Spam, vergammelt

(Trotz Urlaub, aus gegebenem Anlass geschrieben) In einer Weise ist es schon wundersam. Seit September 2003 benutze ich meine derzeitige private Email-Adresse (mit verschiedenen Variationen, was die TLD – also .com, .net und .de – angeht), seit November 2003 meine aktuelle dienstliche. Die dienstliche scheine ich nur strengst dienstlich und nur im (Mail-)Verkehr mit Menschen zu nutzen, die ihre Rechner absolut sauber halten; der Effekt: Bis heute, also mehr als zweieinhalb Jahre lang, ist diese Adresse so gut wie spamfrei geblieben.

Die privaten dagegen – seufz. Nach der Lektüre eines diesbez. Artikel (Quelle und URL vergessen, deshalb hier auch kein Link), dem zufolge nur noch 5 Prozent des Welt-Email-Aufkommens kein Spam ist, habe ich mir mal das Spam/Nichtspam-Verhältnis in meiner Mehlbocks angeguckt.
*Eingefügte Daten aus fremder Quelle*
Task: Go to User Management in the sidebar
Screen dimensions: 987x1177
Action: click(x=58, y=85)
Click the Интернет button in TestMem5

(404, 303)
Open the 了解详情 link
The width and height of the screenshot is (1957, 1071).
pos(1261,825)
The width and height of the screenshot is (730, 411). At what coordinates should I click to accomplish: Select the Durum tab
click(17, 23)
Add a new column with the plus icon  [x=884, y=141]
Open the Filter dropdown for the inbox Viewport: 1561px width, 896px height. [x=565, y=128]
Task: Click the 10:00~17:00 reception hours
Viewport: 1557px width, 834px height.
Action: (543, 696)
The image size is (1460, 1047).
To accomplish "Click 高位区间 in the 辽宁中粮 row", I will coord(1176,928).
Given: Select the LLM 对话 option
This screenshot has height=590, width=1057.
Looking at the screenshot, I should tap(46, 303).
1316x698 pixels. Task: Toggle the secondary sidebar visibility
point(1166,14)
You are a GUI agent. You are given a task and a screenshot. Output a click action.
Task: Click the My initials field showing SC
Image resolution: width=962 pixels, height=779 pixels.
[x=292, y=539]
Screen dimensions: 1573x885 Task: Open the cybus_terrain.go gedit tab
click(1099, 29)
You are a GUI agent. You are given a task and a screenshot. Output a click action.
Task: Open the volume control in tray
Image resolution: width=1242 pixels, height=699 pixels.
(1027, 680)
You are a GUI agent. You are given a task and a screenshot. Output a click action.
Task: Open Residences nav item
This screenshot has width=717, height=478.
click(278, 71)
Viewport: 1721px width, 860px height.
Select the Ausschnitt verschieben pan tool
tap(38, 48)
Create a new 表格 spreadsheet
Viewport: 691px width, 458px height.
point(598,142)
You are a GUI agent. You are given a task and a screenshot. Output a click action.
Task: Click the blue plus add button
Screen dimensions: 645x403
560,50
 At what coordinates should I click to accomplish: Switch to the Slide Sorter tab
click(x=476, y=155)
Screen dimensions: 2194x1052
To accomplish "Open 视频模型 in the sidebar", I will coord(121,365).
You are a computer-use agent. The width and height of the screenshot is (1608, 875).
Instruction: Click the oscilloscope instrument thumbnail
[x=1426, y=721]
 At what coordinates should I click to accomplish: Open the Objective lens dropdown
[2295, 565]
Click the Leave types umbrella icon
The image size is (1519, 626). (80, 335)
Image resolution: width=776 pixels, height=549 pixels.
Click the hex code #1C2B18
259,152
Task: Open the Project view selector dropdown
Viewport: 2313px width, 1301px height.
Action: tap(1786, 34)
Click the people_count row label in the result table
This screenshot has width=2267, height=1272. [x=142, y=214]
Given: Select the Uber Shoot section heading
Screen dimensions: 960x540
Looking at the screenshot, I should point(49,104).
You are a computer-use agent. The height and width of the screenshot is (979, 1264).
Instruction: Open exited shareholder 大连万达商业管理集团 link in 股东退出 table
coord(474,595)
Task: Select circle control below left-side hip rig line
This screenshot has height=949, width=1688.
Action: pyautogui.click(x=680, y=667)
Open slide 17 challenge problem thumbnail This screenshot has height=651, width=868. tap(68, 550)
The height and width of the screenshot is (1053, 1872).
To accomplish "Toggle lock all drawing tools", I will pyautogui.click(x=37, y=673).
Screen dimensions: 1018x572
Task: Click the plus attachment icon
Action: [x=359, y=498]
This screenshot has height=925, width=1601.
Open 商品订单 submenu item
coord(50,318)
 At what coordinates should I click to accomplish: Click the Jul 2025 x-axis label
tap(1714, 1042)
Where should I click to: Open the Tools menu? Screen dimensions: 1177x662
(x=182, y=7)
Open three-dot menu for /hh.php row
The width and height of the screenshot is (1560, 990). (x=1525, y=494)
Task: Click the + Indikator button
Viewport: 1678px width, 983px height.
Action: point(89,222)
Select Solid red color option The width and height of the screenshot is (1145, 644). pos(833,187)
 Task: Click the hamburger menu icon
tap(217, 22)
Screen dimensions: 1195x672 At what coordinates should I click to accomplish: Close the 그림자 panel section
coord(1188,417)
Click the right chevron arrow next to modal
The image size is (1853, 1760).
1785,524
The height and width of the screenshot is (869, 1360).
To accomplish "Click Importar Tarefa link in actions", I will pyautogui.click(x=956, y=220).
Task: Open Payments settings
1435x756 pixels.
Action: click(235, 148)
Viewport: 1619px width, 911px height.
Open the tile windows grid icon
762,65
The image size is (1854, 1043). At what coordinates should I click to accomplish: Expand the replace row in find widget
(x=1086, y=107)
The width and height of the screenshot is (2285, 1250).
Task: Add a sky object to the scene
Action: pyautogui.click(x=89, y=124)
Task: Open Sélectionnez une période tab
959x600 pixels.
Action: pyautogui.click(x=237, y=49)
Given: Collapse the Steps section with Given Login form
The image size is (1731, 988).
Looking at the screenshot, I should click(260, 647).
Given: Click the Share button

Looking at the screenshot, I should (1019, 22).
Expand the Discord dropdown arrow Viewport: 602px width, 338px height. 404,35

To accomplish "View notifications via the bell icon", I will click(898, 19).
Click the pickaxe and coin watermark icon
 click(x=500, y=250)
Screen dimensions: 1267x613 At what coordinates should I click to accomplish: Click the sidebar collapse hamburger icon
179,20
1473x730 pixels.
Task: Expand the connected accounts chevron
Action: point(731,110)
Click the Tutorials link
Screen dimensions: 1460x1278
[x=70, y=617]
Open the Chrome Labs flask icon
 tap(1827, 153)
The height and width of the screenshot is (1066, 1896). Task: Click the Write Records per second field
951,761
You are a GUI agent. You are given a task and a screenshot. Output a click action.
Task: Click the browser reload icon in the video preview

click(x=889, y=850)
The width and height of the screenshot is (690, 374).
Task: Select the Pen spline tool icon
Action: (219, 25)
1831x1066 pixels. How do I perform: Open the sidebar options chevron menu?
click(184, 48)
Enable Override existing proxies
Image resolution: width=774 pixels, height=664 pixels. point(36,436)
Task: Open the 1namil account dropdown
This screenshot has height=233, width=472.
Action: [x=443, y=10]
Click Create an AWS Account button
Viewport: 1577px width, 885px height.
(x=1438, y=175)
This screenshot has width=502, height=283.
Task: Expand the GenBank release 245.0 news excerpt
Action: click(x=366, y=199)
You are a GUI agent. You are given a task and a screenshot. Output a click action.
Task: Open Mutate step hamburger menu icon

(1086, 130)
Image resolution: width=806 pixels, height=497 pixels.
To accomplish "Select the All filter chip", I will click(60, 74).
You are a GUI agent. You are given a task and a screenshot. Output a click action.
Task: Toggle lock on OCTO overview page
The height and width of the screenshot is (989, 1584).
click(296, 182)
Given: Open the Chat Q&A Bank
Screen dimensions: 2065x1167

Kein schönes Bild. Wirklich kein schönes Bild. Zwar ist noch jede fünfte bei mir eintreffende Mail kein Spam – aber 80 Prozent sind es eben doch. Daraus schließe ich, dass die Haltbarkeit meiner Adressen wohl kurz vor dem Ablauf steht.

Die Konsequenz: Neue Mailadresse einrichten und die nächsten Freunde, Verwandten, Bekannten und Mailinglisten davon informieren (auch wenn das schon wieder das Tor für Spam einen Spalt weit aufmacht, weil ich nicht weiß, wer von den lieben in meiner Umgebung grässliche Trojaner auf seinem Rechner hat – aber ganz von der Umwelt isolieren kann ich mich ja nun auch nicht). In den nächsten zwei Monaten die Mails von den alten Adressen @worldwideklein.TLD umleiten und die interessanten daraufhin prüfen, ob ich in Schritt eins nicht jemand vergessen habe. Dann die alten Adressen restlos abschalten – soll der Schmonzes doch bouncen! Und dann in der Öffentlichkeit nur noch und ausschließlich mit Wegwerf-Adressen (wie der unter „Fine Print“ in der rechten Spalte der Hauptseite – courtesy of spamgourmet.com and a little bit of JavaScript!) auftreten.

Ich weiß – wirklich helfen gegen die Pest wird auch das nicht, aber ein gutes (oder zumindest weniger schlechtes) gefühl gibt es doch.